E così ancora spazio e lustro per il modulo tanto caro ad Antonio Conte, quello dei successi bianconeri più grandi. In campionato, con il 3-5-2 organizzato dal tecnico leccese, gli avversari erano quasi sempre spacciati. La Juve di Allegri prende appunti e si è adeguata. Allegri vuole giocare un calcio molto offensivo? allora dentro Cuadrado e Alex Sandro; vuole invece presentarsi sul terreno di gioco in modo più prudente? spazio allora a Lichtsteiner ed Evra. Oppure la soluzione di mezzo, perchè, come dicevano i latini, in medio stat virtus: un esterno d’attacco (Cuadrado) e uno di difesa (Evra). Ed il gioco è fatto. La Juve cambia pelle a gara in corso e per gli avversari, ora, sono davvero dolori. Te li vedi arrivare da tutte le parti, quelli della Juve: e ora non sai più come fermarli.

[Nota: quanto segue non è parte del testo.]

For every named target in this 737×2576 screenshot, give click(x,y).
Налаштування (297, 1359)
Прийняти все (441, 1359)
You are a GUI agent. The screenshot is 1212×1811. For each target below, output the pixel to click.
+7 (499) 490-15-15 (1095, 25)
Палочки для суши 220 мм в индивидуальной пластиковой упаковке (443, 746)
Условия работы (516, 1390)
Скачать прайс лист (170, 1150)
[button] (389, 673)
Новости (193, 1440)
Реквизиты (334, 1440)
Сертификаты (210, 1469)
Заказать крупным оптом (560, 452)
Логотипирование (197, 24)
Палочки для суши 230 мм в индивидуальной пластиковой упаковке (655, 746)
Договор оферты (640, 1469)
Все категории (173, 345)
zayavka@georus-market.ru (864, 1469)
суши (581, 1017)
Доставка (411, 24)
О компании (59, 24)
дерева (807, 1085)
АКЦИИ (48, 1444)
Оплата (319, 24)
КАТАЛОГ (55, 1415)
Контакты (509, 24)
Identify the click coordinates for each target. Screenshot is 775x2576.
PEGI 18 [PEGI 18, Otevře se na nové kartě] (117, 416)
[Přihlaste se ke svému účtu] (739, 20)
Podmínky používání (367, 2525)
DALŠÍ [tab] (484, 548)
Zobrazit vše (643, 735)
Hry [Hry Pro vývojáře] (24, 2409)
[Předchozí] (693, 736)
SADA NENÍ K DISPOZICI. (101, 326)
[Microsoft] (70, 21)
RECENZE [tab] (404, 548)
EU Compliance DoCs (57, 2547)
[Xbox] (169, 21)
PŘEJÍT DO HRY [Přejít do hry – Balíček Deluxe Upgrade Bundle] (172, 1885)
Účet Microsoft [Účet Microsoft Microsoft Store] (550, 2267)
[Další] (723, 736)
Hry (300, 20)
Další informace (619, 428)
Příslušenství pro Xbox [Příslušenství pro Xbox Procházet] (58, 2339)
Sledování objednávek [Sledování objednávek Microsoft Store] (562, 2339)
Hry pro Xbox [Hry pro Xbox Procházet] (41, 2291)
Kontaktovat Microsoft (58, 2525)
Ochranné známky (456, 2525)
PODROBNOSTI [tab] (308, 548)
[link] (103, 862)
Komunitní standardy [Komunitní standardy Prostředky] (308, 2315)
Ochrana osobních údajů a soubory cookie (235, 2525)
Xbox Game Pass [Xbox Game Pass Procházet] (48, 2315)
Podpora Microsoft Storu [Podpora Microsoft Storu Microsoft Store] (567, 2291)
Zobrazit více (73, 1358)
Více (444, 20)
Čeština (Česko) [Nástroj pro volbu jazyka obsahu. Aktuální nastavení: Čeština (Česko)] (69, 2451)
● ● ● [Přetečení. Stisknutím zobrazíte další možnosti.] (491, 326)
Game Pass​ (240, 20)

Ma l’insidia è sempre dietro l’angolo: questa Juve, ancora, non sembra avere quella foga agonistica, quella fame di vittorie, quell’esasperazione che era propria della Juve di Conte. Quindi occhi aperti e massimo impegno, sempre e comunque. La sensazione è che questa Juve, appena dovesse avere un calo di concentrazione, potrebbe ripiombare nell’abulico tunnel di inizio stagione. Spetterà ad Allegri tenere tutti sulla corda. Non è un martello come il suo collega Conte, ma ormai Max conosce alla perfezione le caratteristiche di tutti i suoi giocatori. E dovrà sempre motivarli al massimo.

Perchè gli impegni sono tanti e tutti molto ravvicinati. Un po’ di respiro, ora, dopo l’ottimo cammino di Champions che fa già intravedere alla Juve gli ottavi di finale. Ma adesso è il campionato l’obiettivo numero uno. La china è risalita, la Juve ora è dove più le compete. Ma la scalata deve continuare. Sarebbe una rimonta clamorosa. Continuare a stupire è nelle corde dello squadrone bianconero. Anche senza Tevez, Vidal, Pirlo. Perchè c’è un Pogba in crescita (ma sarà pesantissima la sua assenza venerdì contro la Lazio) e un Dybala che sa far tutto, attaccante completo sia come prima che come seconda punta che svaria su tutto il fronte offensivo.
Già, la partita dell’Olimpico contro una Lazio che sembra in crisi. Diffida, Juve, da chi ti dice che sarà una gara facile.